Люблю ершей осенний клев:
Берут они не вдруг, не живо,
Но я без скуки ждать готов.
Трясется наплавок… терпенье!
Идут кружочки… пустяки!
Пусть погрузит! Мне наслажденье
Ерша тащить со дна реки:
Весь растопыренный, сердитый,
Упорно лезет из воды,
Густою слизью ерш покрытый,
Поднявши иглы для защиты, —
Но нет спасенья от беды!
Теперь не то. Внезапной хвори
Я жертвой стал. Что значим мы?
Гляжу на берега я Вори
В окно, как пленник из тюрьмы.
Прошло и теплое ненастье,
Сковал мороз поверхность вод,
И грустно мне.
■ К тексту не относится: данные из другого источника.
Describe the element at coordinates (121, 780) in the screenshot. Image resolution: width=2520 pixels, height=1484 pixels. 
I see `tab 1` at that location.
Мое участье
Уже Москва к себе зовет.
Опять прости, уединенье!
Бесплоден летний был досуг,
И недоступно вдохновенье.
Я не ропщу: я враг докук.
Прощайте, горы и овраги,
Воды и леса красота,
Прощайте ж вы, мои «коряги»,[13]
Мои «ершовые места!»
1857,
С. Абрамцево.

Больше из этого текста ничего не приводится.